- [Directions]: Begin with the line containing "Task: Click the Z-Coordinate" and end with the last line of the data below; return those lines exactly, and only those.

- [Source information]:
*-*-*

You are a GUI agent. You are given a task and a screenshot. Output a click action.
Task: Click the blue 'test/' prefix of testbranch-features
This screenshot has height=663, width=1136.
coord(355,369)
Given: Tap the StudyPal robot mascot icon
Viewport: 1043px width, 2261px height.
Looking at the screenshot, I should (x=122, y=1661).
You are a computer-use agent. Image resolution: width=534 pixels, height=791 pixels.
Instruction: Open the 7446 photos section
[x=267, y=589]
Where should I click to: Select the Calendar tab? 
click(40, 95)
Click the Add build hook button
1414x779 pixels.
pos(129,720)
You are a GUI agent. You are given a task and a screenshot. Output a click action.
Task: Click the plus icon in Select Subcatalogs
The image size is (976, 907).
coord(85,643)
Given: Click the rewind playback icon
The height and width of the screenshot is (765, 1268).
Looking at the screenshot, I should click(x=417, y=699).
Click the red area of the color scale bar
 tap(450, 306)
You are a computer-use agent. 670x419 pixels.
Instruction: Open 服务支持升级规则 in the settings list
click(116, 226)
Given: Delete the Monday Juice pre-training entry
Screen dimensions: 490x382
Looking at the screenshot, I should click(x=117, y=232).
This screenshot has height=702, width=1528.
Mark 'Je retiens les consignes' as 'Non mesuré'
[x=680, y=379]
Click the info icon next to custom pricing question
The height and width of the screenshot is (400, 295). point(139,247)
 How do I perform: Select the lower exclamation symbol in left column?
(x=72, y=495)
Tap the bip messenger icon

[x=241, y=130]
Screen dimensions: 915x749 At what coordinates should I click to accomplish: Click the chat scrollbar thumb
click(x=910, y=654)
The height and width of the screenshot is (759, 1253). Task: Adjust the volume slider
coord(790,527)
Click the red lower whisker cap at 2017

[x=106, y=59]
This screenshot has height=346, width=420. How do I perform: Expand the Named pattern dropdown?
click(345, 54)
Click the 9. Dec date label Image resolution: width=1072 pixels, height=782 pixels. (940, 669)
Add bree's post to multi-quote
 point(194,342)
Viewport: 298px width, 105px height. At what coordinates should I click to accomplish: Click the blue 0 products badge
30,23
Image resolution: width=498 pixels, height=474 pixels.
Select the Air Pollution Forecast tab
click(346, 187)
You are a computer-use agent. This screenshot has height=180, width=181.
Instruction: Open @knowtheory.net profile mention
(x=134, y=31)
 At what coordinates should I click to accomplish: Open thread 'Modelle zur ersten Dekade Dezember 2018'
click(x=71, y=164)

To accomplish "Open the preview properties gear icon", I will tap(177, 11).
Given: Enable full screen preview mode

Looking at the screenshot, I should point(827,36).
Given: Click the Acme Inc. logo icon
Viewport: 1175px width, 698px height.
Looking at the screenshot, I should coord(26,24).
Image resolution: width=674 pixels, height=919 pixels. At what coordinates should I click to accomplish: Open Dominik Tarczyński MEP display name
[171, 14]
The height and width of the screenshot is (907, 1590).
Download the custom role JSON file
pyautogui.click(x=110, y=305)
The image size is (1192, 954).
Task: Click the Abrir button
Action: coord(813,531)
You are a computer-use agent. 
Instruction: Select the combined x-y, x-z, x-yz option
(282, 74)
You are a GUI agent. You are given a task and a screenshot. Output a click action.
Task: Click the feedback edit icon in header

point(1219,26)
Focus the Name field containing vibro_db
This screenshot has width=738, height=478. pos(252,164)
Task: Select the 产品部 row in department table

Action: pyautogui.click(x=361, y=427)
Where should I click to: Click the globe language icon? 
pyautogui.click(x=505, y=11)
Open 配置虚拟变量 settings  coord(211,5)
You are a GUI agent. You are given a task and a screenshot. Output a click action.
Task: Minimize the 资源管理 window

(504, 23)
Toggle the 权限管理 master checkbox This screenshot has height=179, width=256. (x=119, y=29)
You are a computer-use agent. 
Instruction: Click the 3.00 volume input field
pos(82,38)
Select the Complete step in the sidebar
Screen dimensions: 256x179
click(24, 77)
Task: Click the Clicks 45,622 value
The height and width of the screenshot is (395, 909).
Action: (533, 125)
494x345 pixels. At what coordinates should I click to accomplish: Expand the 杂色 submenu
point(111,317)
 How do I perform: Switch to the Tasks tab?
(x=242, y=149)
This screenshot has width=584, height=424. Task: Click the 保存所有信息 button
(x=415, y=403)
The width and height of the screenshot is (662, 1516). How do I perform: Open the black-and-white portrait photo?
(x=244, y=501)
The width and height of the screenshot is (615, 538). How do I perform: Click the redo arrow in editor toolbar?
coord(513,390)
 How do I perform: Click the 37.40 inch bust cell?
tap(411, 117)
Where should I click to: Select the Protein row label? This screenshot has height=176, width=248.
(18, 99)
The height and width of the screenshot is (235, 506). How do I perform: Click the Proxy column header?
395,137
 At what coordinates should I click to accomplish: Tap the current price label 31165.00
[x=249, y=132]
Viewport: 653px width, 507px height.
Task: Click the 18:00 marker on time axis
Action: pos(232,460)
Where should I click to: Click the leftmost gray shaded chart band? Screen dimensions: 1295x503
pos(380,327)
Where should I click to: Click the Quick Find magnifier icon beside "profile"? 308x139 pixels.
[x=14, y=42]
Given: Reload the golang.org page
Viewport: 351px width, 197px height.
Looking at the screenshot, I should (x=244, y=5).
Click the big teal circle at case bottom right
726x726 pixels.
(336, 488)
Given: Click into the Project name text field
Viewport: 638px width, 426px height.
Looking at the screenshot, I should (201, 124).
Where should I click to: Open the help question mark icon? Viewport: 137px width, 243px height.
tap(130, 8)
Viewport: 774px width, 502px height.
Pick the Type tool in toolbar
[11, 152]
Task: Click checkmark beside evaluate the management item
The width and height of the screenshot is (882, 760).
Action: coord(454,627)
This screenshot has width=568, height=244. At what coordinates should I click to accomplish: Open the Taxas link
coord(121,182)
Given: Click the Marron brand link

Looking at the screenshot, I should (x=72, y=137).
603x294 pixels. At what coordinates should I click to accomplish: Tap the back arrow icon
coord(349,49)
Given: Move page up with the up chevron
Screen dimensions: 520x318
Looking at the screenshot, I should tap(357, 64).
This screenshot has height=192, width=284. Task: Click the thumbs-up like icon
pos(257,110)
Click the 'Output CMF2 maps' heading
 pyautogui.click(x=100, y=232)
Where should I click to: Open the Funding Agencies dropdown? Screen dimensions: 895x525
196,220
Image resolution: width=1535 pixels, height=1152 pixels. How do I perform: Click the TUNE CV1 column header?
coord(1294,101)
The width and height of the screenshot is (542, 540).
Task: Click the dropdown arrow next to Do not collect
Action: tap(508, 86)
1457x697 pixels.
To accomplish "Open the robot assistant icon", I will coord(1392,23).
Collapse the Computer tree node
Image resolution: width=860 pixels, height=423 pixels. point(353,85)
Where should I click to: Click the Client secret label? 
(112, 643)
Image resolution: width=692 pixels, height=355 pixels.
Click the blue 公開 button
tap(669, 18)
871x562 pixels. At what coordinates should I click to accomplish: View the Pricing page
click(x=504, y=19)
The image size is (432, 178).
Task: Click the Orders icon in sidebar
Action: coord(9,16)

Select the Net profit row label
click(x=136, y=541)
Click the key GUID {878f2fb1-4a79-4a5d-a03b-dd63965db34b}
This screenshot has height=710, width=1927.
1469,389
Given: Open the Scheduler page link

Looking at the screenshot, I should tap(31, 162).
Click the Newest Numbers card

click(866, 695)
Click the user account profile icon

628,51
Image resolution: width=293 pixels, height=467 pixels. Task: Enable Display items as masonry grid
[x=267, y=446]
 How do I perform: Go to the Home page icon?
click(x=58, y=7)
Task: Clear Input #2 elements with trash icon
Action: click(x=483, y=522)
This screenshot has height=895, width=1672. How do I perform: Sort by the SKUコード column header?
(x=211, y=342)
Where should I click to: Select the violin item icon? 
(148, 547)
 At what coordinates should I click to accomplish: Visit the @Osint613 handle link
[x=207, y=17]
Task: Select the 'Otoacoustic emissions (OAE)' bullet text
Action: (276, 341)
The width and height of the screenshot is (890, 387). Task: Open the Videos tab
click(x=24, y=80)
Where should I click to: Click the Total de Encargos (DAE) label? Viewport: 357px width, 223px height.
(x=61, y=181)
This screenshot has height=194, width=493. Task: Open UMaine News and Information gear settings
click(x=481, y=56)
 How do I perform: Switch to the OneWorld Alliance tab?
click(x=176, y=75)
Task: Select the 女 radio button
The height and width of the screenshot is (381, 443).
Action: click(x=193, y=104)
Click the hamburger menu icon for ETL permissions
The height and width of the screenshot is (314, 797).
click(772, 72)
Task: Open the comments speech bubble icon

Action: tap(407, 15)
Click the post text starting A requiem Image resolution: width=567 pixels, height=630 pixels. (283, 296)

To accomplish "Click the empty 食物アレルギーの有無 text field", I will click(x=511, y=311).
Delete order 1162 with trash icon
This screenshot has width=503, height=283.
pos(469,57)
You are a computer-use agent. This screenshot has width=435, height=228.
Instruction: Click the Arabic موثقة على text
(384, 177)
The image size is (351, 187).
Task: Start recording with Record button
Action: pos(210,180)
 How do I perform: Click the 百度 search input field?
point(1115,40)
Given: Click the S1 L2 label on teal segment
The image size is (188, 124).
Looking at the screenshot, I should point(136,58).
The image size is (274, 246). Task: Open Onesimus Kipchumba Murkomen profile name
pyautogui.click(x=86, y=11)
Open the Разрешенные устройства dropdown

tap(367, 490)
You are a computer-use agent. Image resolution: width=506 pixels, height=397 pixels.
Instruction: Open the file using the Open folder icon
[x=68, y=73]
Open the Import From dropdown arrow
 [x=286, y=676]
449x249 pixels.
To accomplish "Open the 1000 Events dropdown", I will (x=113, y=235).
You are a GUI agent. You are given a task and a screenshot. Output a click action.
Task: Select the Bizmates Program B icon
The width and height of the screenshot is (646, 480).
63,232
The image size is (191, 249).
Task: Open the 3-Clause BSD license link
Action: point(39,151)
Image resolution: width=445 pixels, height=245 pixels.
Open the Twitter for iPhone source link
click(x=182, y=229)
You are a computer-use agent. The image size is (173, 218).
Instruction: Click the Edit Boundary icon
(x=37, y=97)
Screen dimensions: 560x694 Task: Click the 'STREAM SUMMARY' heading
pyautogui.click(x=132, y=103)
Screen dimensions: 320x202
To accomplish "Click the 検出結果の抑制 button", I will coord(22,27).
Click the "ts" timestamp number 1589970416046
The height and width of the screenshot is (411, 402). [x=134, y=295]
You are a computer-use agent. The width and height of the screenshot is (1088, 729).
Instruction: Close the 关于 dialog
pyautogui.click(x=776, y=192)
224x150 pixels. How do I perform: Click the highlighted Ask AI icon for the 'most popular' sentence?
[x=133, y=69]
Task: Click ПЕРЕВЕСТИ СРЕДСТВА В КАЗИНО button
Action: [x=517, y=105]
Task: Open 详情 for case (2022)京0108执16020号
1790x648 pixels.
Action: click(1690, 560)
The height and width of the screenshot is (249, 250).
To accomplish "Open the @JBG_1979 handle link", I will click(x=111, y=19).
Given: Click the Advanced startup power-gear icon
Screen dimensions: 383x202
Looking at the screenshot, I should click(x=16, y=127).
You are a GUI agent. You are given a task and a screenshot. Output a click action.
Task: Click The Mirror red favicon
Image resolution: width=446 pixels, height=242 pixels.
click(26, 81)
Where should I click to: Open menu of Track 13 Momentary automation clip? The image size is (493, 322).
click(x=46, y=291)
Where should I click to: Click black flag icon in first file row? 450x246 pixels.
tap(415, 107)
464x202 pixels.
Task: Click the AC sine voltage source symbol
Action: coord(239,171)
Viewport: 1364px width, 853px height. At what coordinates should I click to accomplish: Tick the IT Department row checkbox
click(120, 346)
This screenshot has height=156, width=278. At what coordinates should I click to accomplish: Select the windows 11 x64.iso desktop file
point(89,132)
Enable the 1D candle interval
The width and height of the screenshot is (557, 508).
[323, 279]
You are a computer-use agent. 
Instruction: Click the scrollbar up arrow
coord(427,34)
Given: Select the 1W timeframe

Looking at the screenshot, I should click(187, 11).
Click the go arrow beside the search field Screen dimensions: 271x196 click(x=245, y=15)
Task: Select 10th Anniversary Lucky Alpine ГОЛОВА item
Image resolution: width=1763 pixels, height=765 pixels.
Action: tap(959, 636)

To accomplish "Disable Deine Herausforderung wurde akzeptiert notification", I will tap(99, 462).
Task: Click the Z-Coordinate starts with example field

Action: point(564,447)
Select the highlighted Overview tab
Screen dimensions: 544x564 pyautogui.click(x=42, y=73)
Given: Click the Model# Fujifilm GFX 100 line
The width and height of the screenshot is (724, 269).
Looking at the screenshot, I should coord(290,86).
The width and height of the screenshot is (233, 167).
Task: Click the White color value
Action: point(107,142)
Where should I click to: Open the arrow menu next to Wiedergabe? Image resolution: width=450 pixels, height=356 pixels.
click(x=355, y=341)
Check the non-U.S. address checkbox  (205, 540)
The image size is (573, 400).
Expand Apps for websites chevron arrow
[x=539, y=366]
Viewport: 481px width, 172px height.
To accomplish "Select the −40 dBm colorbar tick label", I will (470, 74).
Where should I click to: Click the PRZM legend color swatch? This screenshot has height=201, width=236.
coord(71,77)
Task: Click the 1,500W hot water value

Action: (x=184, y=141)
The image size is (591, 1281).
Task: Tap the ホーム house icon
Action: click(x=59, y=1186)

*-*-*

- [Answer]:
Task: Click the Z-Coordinate starts with example field

Action: point(564,447)
Select the highlighted Overview tab
Screen dimensions: 544x564 pyautogui.click(x=42, y=73)
Given: Click the Model# Fujifilm GFX 100 line
The width and height of the screenshot is (724, 269).
Looking at the screenshot, I should coord(290,86).
The width and height of the screenshot is (233, 167).
Task: Click the White color value
Action: point(107,142)
Where should I click to: Open the arrow menu next to Wiedergabe? Image resolution: width=450 pixels, height=356 pixels.
click(x=355, y=341)
Check the non-U.S. address checkbox  (205, 540)
The image size is (573, 400).
Expand Apps for websites chevron arrow
[x=539, y=366]
Viewport: 481px width, 172px height.
To accomplish "Select the −40 dBm colorbar tick label", I will (470, 74).
Where should I click to: Click the PRZM legend color swatch? This screenshot has height=201, width=236.
coord(71,77)
Task: Click the 1,500W hot water value

Action: (x=184, y=141)
The image size is (591, 1281).
Task: Tap the ホーム house icon
Action: click(x=59, y=1186)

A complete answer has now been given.